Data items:
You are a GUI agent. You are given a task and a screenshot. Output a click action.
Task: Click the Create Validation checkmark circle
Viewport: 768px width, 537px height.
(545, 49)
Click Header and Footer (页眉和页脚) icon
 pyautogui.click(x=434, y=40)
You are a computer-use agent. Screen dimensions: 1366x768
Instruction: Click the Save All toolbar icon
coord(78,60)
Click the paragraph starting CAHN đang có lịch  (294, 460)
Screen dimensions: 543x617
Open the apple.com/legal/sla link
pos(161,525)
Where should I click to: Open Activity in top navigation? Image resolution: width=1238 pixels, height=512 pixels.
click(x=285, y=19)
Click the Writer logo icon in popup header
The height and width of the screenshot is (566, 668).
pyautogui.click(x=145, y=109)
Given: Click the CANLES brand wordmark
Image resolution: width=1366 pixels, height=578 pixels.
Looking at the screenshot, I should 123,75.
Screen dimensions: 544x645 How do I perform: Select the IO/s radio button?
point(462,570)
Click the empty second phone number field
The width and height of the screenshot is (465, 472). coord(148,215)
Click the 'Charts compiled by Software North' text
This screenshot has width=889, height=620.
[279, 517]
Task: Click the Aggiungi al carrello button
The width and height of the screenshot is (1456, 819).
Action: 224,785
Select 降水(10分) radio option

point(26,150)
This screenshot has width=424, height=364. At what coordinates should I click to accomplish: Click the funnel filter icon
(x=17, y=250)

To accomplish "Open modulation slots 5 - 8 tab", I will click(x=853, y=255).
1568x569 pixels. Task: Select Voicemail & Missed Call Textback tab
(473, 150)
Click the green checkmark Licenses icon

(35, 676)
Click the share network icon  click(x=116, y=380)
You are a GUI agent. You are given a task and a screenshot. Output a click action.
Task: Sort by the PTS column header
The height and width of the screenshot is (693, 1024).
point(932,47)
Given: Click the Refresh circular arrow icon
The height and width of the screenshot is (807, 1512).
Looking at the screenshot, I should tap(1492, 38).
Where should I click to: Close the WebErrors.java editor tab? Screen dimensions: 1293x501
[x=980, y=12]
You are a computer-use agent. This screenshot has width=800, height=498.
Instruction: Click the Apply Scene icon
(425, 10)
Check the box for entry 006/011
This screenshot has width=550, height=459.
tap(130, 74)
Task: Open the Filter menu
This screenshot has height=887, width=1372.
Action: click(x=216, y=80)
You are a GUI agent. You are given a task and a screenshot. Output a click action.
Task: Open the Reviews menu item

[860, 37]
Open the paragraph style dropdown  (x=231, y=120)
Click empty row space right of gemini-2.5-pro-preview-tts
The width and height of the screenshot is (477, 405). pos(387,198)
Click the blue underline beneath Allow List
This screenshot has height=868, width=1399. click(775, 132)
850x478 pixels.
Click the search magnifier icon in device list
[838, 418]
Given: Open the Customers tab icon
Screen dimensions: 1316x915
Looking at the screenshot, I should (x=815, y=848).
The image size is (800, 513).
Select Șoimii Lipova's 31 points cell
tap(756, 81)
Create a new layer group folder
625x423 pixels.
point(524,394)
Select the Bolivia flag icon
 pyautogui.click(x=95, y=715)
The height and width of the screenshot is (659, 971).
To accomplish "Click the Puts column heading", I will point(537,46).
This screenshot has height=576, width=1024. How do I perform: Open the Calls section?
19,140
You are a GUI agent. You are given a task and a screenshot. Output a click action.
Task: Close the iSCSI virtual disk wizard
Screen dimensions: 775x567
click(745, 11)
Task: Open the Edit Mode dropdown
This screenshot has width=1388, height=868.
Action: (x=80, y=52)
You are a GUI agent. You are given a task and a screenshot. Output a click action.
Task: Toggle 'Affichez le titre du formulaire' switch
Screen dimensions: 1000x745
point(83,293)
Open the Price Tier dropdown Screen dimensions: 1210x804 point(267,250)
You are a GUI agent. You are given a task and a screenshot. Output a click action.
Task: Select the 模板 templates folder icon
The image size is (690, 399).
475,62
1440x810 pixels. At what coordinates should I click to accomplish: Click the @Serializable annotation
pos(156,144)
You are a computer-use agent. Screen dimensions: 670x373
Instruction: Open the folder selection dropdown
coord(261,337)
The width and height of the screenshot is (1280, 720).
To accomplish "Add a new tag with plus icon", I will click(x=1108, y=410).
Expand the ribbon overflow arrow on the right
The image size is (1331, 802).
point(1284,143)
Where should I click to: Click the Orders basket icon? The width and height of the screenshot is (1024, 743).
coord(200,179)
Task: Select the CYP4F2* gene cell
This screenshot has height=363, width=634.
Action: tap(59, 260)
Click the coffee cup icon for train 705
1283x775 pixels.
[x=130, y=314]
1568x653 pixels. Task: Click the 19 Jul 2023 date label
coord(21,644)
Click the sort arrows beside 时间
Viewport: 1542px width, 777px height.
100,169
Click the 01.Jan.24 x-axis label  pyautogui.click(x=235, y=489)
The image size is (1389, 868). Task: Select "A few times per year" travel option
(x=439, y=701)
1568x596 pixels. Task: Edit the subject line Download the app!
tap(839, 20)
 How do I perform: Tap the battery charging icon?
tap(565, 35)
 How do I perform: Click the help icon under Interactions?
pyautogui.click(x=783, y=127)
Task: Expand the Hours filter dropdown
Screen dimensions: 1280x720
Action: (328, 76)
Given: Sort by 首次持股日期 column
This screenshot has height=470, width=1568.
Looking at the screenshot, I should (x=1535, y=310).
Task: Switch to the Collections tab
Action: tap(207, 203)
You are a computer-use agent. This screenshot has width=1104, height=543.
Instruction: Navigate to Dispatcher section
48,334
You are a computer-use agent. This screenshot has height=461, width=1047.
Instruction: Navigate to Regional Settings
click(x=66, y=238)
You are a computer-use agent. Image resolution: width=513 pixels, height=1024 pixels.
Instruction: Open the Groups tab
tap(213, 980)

● EXERCISE INSTRUCTIONS: All of the entries above must be transcribed exactly.

● SOLUTION:
You are a GUI agent. You are given a task and a screenshot. Output a click action.
Task: Click the Create Validation checkmark circle
Viewport: 768px width, 537px height.
(545, 49)
Click Header and Footer (页眉和页脚) icon
 pyautogui.click(x=434, y=40)
You are a computer-use agent. Screen dimensions: 1366x768
Instruction: Click the Save All toolbar icon
coord(78,60)
Click the paragraph starting CAHN đang có lịch  (294, 460)
Screen dimensions: 543x617
Open the apple.com/legal/sla link
pos(161,525)
Where should I click to: Open Activity in top navigation? Image resolution: width=1238 pixels, height=512 pixels.
click(x=285, y=19)
Click the Writer logo icon in popup header
The height and width of the screenshot is (566, 668).
pyautogui.click(x=145, y=109)
Given: Click the CANLES brand wordmark
Image resolution: width=1366 pixels, height=578 pixels.
Looking at the screenshot, I should 123,75.
Screen dimensions: 544x645 How do I perform: Select the IO/s radio button?
point(462,570)
Click the empty second phone number field
The width and height of the screenshot is (465, 472). coord(148,215)
Click the 'Charts compiled by Software North' text
This screenshot has width=889, height=620.
[279, 517]
Task: Click the Aggiungi al carrello button
The width and height of the screenshot is (1456, 819).
Action: 224,785
Select 降水(10分) radio option

point(26,150)
This screenshot has width=424, height=364. At what coordinates should I click to accomplish: Click the funnel filter icon
(x=17, y=250)

To accomplish "Open modulation slots 5 - 8 tab", I will click(x=853, y=255).
1568x569 pixels. Task: Select Voicemail & Missed Call Textback tab
(473, 150)
Click the green checkmark Licenses icon

(35, 676)
Click the share network icon  click(x=116, y=380)
You are a GUI agent. You are given a task and a screenshot. Output a click action.
Task: Sort by the PTS column header
The height and width of the screenshot is (693, 1024).
point(932,47)
Given: Click the Refresh circular arrow icon
The height and width of the screenshot is (807, 1512).
Looking at the screenshot, I should tap(1492, 38).
Where should I click to: Close the WebErrors.java editor tab? Screen dimensions: 1293x501
[x=980, y=12]
You are a computer-use agent. This screenshot has width=800, height=498.
Instruction: Click the Apply Scene icon
(425, 10)
Check the box for entry 006/011
This screenshot has width=550, height=459.
tap(130, 74)
Task: Open the Filter menu
This screenshot has height=887, width=1372.
Action: click(x=216, y=80)
You are a GUI agent. You are given a task and a screenshot. Output a click action.
Task: Open the Reviews menu item

[860, 37]
Open the paragraph style dropdown  (x=231, y=120)
Click empty row space right of gemini-2.5-pro-preview-tts
The width and height of the screenshot is (477, 405). pos(387,198)
Click the blue underline beneath Allow List
This screenshot has height=868, width=1399. click(775, 132)
850x478 pixels.
Click the search magnifier icon in device list
[838, 418]
Given: Open the Customers tab icon
Screen dimensions: 1316x915
Looking at the screenshot, I should (x=815, y=848).
The image size is (800, 513).
Select Șoimii Lipova's 31 points cell
tap(756, 81)
Create a new layer group folder
625x423 pixels.
point(524,394)
Select the Bolivia flag icon
 pyautogui.click(x=95, y=715)
The height and width of the screenshot is (659, 971).
To accomplish "Click the Puts column heading", I will point(537,46).
This screenshot has height=576, width=1024. How do I perform: Open the Calls section?
19,140
You are a GUI agent. You are given a task and a screenshot. Output a click action.
Task: Close the iSCSI virtual disk wizard
Screen dimensions: 775x567
click(745, 11)
Task: Open the Edit Mode dropdown
This screenshot has width=1388, height=868.
Action: (x=80, y=52)
You are a GUI agent. You are given a task and a screenshot. Output a click action.
Task: Toggle 'Affichez le titre du formulaire' switch
Screen dimensions: 1000x745
point(83,293)
Open the Price Tier dropdown Screen dimensions: 1210x804 point(267,250)
You are a GUI agent. You are given a task and a screenshot. Output a click action.
Task: Select the 模板 templates folder icon
The image size is (690, 399).
475,62
1440x810 pixels. At what coordinates should I click to accomplish: Click the @Serializable annotation
pos(156,144)
You are a computer-use agent. Screen dimensions: 670x373
Instruction: Open the folder selection dropdown
coord(261,337)
The width and height of the screenshot is (1280, 720).
To accomplish "Add a new tag with plus icon", I will click(x=1108, y=410).
Expand the ribbon overflow arrow on the right
The image size is (1331, 802).
point(1284,143)
Where should I click to: Click the Orders basket icon? The width and height of the screenshot is (1024, 743).
coord(200,179)
Task: Select the CYP4F2* gene cell
This screenshot has height=363, width=634.
Action: tap(59, 260)
Click the coffee cup icon for train 705
1283x775 pixels.
[x=130, y=314]
1568x653 pixels. Task: Click the 19 Jul 2023 date label
coord(21,644)
Click the sort arrows beside 时间
Viewport: 1542px width, 777px height.
100,169
Click the 01.Jan.24 x-axis label  pyautogui.click(x=235, y=489)
The image size is (1389, 868). Task: Select "A few times per year" travel option
(x=439, y=701)
1568x596 pixels. Task: Edit the subject line Download the app!
tap(839, 20)
 How do I perform: Tap the battery charging icon?
tap(565, 35)
 How do I perform: Click the help icon under Interactions?
pyautogui.click(x=783, y=127)
Task: Expand the Hours filter dropdown
Screen dimensions: 1280x720
Action: (328, 76)
Given: Sort by 首次持股日期 column
This screenshot has height=470, width=1568.
Looking at the screenshot, I should (x=1535, y=310).
Task: Switch to the Collections tab
Action: tap(207, 203)
You are a computer-use agent. This screenshot has width=1104, height=543.
Instruction: Navigate to Dispatcher section
48,334
You are a computer-use agent. This screenshot has height=461, width=1047.
Instruction: Navigate to Regional Settings
click(x=66, y=238)
You are a computer-use agent. Image resolution: width=513 pixels, height=1024 pixels.
Instruction: Open the Groups tab
tap(213, 980)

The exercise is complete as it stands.